## [Task statement]
Where an entry holds an image, skip the image but reproduce the rest word for word.

::: Materials provided :::

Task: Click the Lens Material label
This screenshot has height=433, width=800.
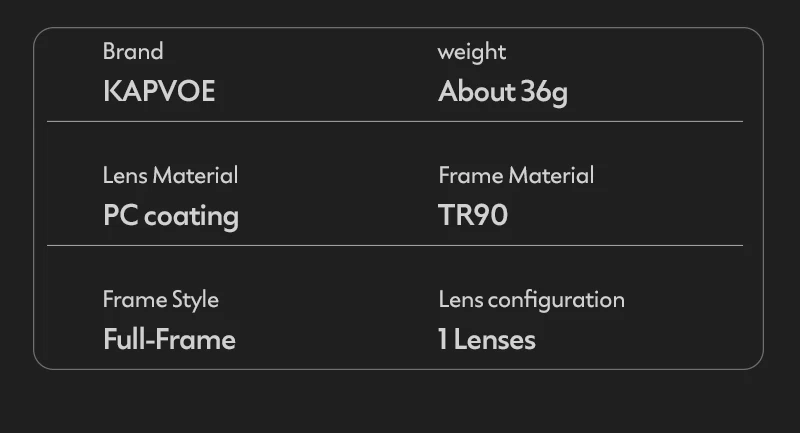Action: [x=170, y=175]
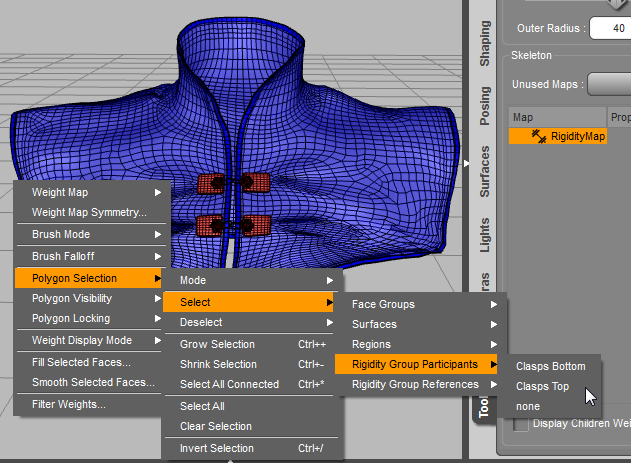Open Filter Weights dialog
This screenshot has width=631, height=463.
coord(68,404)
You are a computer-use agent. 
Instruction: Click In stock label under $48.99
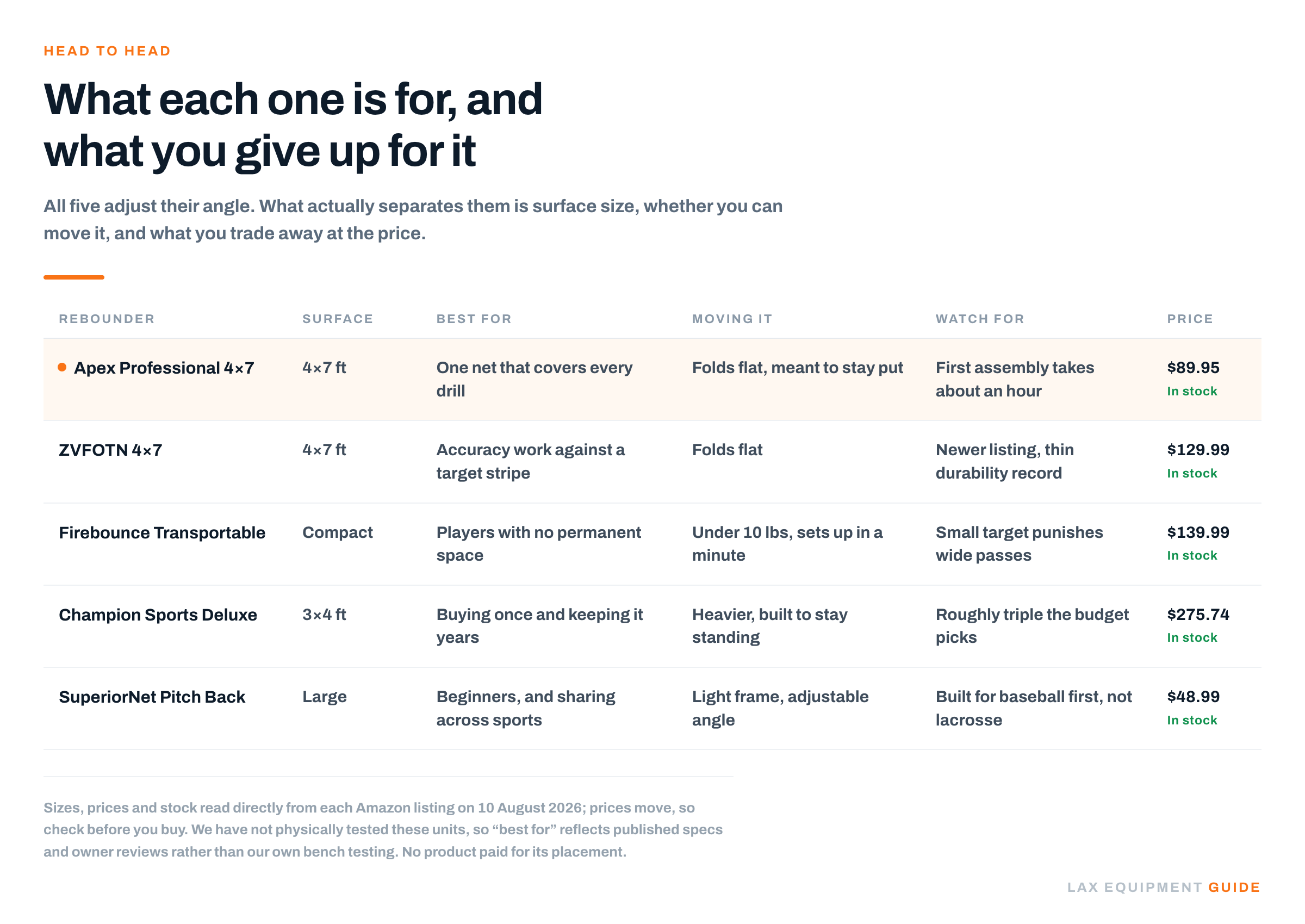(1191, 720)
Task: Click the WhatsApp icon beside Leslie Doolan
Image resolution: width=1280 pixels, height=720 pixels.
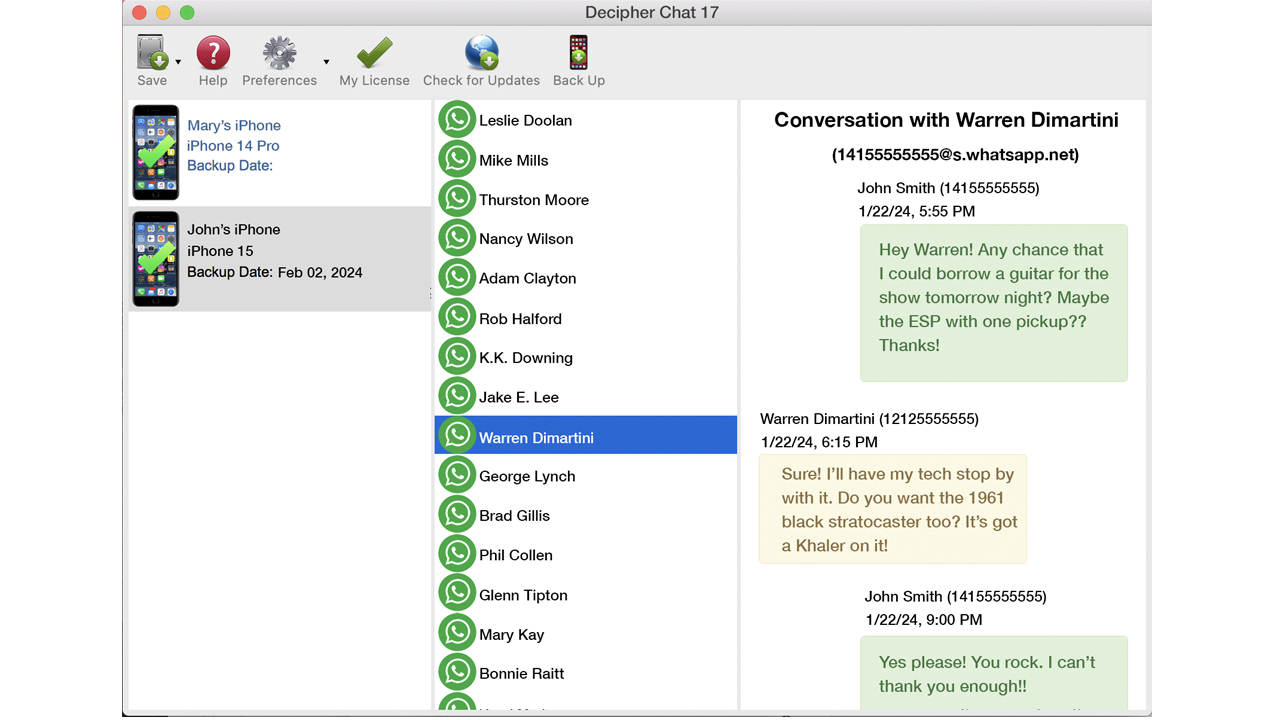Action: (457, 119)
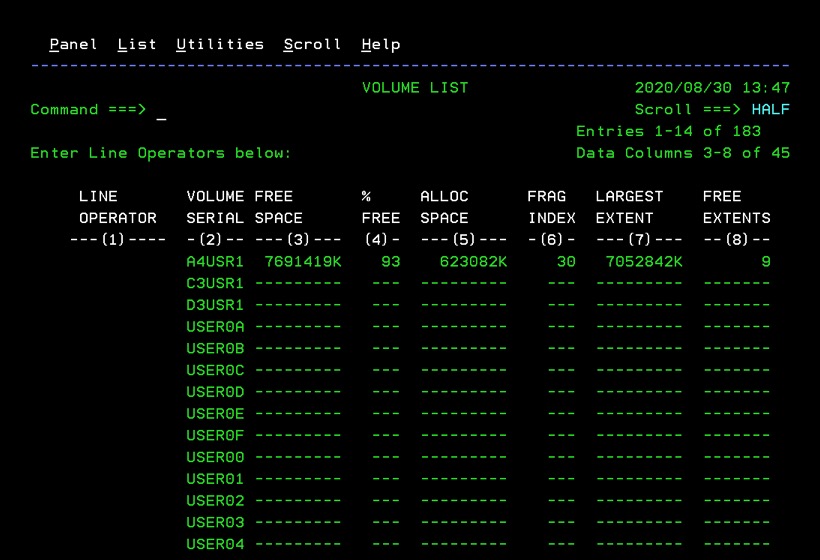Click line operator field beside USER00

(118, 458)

:::

## [The answer]
Task: Click the Lens Material label
This screenshot has height=433, width=800.
Action: [x=170, y=175]
Open Filter Weights dialog
This screenshot has width=631, height=463.
coord(68,404)
You are a computer-use agent. 
Instruction: Click In stock label under $48.99
(1191, 720)
Task: Click the WhatsApp icon beside Leslie Doolan
Image resolution: width=1280 pixels, height=720 pixels.
Action: (457, 119)
Click line operator field beside USER00

(118, 458)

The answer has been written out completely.